Money vs Joy: Hard Truths

Some people on Steemit just want to be read, and see money as a nice side perk; others are here 100% to try to cash in. Either way, everyone is here at least to some small degree to make money. So it seems to me that this is the perfect platform to discuss the real value of money, and especially the accumulation of wealth.

scrooge

I mentioned in my intro post that I used to work at Honda. The company treats its employees very well. I made over $40k with raises and bonuses every year, and there were also great insurance and retirement benefits. Yeah, yeah, good for me, right? But after two years, I quit.

Like many life philosophies, the cliché "money can't buy happiness" is something people say to children, then roll their eyes at once those children reach adulthood. Quitting was considered foolish by many people, from my parents to friends my own age. Some older folks at the company took me aside and tried to explain to me how fortunate I had been to have my position at my age and how a stable job is hard to find. Very sensible, yeah?

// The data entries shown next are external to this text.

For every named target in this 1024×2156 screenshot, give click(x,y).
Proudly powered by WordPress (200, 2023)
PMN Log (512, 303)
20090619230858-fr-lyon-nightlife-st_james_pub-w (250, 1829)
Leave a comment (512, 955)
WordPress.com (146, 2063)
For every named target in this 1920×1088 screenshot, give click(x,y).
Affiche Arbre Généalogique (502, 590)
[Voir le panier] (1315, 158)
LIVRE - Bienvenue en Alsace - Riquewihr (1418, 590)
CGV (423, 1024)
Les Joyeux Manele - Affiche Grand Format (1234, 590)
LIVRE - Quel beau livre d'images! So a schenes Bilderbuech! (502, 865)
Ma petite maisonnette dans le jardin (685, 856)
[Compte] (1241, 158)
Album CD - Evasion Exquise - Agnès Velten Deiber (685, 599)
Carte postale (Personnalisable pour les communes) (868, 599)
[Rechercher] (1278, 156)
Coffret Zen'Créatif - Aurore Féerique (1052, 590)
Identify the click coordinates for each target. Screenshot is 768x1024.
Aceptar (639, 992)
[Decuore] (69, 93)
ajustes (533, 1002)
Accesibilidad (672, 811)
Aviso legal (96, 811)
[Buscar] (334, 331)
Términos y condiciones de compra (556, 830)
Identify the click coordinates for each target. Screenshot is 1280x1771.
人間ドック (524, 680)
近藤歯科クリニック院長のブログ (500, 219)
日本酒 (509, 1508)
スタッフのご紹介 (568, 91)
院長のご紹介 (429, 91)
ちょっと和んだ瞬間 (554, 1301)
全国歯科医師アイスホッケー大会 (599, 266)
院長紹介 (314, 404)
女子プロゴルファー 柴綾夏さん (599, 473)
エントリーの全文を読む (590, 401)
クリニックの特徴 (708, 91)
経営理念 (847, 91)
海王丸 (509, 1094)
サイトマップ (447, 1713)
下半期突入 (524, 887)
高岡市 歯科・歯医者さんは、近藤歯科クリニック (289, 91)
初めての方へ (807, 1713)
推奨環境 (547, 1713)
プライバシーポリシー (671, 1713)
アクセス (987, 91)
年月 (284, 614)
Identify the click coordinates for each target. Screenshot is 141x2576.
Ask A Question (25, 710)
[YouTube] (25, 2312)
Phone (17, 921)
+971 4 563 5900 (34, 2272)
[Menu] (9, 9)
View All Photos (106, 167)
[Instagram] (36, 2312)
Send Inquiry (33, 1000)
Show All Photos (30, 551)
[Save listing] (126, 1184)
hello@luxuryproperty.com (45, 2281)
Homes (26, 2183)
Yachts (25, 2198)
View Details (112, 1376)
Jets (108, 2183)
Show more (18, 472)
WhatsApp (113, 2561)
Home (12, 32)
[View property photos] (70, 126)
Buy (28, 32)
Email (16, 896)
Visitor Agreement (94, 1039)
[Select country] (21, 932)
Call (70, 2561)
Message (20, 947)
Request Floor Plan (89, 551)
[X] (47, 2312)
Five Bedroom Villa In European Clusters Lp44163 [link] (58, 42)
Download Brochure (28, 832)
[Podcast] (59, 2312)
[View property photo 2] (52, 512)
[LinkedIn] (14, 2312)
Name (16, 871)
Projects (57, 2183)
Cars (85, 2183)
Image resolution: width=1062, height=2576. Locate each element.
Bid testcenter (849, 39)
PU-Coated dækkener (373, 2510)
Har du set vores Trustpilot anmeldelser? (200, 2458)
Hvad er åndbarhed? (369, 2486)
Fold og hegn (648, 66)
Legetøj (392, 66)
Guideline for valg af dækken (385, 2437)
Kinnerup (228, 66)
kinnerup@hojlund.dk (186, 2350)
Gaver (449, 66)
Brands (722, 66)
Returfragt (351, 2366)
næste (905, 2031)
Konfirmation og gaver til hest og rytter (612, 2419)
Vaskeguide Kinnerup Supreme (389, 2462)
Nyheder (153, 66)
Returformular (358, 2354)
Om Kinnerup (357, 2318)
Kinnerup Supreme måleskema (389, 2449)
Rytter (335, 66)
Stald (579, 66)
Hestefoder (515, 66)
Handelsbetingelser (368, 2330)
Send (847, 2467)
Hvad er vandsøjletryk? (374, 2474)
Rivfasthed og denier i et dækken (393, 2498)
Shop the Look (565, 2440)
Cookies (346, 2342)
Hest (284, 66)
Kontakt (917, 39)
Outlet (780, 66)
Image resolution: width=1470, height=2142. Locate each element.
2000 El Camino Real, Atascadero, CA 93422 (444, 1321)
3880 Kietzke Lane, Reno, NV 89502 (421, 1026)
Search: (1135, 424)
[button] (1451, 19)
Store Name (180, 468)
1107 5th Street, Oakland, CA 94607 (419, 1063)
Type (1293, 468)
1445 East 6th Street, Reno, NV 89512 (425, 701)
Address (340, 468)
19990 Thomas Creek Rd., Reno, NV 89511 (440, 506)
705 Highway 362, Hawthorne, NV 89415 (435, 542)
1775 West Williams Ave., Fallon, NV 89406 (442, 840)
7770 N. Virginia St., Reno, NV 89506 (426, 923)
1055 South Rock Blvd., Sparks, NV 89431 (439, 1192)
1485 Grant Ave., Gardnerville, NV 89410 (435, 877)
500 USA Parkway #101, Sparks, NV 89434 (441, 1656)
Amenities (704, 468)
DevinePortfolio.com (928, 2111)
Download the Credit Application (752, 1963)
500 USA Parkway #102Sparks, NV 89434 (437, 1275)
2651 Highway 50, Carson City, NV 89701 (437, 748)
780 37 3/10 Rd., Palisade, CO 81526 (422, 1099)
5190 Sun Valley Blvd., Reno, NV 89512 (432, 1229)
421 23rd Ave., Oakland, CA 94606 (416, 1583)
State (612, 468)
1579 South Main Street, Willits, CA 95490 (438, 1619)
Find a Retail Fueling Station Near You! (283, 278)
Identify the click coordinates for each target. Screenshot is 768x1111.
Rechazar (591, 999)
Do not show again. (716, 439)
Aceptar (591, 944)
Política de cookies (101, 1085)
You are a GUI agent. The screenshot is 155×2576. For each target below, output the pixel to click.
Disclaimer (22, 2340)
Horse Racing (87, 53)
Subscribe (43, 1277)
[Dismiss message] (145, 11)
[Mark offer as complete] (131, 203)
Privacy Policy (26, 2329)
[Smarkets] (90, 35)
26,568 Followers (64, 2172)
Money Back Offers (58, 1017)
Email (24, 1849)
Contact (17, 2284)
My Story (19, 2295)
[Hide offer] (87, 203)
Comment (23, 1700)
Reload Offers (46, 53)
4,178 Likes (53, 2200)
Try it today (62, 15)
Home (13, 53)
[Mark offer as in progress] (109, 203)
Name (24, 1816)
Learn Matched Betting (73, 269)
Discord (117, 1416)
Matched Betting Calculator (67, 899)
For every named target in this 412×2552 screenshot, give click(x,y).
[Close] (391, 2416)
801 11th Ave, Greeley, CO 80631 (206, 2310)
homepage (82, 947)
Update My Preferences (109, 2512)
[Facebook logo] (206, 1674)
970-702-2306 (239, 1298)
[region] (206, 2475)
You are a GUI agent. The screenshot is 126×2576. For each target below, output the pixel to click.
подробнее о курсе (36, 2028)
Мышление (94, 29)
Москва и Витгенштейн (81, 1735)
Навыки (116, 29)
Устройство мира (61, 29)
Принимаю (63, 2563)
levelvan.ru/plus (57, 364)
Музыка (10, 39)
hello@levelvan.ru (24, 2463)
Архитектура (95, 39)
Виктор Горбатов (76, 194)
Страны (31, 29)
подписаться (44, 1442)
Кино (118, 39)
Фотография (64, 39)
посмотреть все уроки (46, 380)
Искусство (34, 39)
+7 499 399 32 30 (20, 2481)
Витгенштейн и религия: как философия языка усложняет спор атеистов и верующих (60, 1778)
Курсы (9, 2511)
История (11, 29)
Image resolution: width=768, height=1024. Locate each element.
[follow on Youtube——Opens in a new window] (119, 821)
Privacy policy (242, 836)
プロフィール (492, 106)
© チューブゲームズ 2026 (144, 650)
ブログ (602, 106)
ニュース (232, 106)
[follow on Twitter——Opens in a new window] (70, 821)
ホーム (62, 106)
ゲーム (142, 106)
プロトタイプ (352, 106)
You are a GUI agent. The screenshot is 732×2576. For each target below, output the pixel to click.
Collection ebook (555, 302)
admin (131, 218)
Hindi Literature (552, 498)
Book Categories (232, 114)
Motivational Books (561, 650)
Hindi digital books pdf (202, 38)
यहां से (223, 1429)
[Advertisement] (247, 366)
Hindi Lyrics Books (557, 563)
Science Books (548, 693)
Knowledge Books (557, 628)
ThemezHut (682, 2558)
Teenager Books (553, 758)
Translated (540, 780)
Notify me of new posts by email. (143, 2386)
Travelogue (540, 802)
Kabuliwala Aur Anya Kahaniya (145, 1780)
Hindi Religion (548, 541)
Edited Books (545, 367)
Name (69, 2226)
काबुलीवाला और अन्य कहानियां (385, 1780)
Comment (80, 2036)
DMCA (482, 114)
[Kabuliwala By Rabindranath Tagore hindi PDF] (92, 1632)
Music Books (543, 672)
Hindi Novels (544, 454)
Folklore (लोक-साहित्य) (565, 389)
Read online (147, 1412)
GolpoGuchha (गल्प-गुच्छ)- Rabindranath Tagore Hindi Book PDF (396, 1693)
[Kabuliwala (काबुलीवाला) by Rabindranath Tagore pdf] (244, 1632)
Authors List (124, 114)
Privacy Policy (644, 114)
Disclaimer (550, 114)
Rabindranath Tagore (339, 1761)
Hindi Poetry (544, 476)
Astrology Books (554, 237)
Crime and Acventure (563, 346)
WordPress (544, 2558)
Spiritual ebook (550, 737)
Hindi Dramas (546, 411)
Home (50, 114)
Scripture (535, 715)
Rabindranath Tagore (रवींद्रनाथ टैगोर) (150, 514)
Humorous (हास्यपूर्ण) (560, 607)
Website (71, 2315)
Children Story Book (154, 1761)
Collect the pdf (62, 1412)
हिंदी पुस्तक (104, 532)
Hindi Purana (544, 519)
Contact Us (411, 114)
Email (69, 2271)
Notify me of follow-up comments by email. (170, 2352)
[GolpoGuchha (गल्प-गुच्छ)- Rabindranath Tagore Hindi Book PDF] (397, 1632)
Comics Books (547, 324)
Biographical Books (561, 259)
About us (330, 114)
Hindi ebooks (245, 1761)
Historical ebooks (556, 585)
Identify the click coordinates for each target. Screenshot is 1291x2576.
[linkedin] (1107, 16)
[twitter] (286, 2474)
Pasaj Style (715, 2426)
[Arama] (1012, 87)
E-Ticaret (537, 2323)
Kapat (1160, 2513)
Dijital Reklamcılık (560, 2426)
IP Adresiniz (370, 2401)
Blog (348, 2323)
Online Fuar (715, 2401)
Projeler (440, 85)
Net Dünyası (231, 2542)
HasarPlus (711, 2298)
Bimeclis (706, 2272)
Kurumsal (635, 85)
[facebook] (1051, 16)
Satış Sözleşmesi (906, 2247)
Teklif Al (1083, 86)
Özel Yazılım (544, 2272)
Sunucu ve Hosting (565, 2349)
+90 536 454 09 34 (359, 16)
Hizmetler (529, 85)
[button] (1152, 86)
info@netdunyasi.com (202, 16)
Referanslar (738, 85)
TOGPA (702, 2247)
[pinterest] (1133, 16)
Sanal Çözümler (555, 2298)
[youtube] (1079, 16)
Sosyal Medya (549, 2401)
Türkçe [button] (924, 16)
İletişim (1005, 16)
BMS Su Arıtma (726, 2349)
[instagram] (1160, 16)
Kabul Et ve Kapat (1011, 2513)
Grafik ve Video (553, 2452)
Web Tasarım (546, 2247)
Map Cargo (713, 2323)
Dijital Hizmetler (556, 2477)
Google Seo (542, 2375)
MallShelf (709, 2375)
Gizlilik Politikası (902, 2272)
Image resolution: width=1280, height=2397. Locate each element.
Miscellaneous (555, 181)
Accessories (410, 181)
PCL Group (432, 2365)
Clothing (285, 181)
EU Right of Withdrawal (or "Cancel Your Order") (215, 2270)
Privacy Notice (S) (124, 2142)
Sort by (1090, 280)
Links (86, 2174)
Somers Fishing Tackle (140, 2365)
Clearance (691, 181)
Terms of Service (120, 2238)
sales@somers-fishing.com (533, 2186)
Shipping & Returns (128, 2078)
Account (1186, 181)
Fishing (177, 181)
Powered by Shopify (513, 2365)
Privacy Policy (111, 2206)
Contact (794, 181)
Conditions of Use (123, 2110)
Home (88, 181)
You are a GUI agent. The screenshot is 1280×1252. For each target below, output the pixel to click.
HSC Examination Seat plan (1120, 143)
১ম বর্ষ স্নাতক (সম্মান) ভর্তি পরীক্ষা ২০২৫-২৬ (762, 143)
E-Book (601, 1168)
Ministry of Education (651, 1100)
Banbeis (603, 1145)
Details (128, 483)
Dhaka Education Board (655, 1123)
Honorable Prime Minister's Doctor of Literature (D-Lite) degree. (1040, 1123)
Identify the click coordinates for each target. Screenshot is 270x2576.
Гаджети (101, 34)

It wasn't the work -- not mostly, anyway. It was the location. I lived in a town entire states away from people I could connect with. There was nothing but a couple of parks, a cluster of bars, and a few cafes for over 60 miles. If I had stayed with the company, I would have lived in a place like that forever. I would have paid off my student loans quickly and been able to save up money -- but every vacation using that money would have been a desperate escape. Living there was depressing me. Even if I'd had $100k in my bank account, would that have changed that I hated the place I lived, or that I was living for the weekends?

So I left. I put in my notice well ahead of time, sold my things or threw them out at the dump, found a place to stay at my destination, and drove across countless state lines to live where I could be happy.

road

the open road

I struggled to pay rent, working part-time doing door-to-door campaigning while testing the freelance translation waters. After about half a year, I felt confident enough to quit the campaigning and go totally freelance. I'd estimate that I make about half of what I made before. Instead of my own place, I live in a house with multiple other people my age. Nobody's putting money towards my retirement for me. Nobody's paying for insurance for me. On the surface, this was a bad move.

And I feel absolutely no regret.

Here, there are people I connect with, places to go, and things to do. Since I work freelance, I decide when to work, when to wake up, and when to go to sleep. I'm not depressed anymore. I enjoy my life.

Now, I'm not necessarily advocating completely foolhardy moves. I also know that not everyone has these kinds of options. When I quit, I was as careful as I could be. I had plans B and C. But still, I was able to go, I went, and I'm glad.

Too often, we focus on retirement. Everyone constantly asks younger people, what will happen to you in the future? But they don't usually mean ten, twenty years from now. They mean when that person is 60 or older. Live for the weekend, save up money, and at long last, when you're 65 or so, you can enjoy yourself.

The average life expectancy is just shy of 80 in the US, and this advice is given to people in their 20s and 30s. In other words, young people are encouraged to sacrifice at least 30 years of the prime of their life to 20 years as a senior citizen. What's worse, people who haven't enjoyed themselves for 30 years are likely to have all sorts of resentment and unhappiness built up that won't just disappear because they retired. So even if you make it to 70 or older with a fat retirement fund, who's to say whether you can really enjoy it? Is your present self really worth that gamble?

My conclusion is that the best way to enjoy life is to cultivate enjoyment of life, and find the things that will make me happy now. I'm focusing on my perspective, identity, relationships, and skills over material earnings. I'm learning to value walking in a national park over having a fancy dinner. I'm not making a lot of money, but I'm also not making myself unhappy. I'm not ignoring the future, but I also don't intend to run myself into the ground for the majority of my life so that I can gaze at the Eiffel Tower or the melted icecaps of Alaska in my old age. Like this post, I might not make as much money as people who target money alone, but I'm enjoying myself. Maybe back in the 50's, when a family with two kids and a picket fence was the American Dream, all of this sacrifice made sense. And it's been pounded into our heads as the rational way. But now, for many people (not all), doing a job you don't enjoy for good pay is surprisingly and increasingly illogical.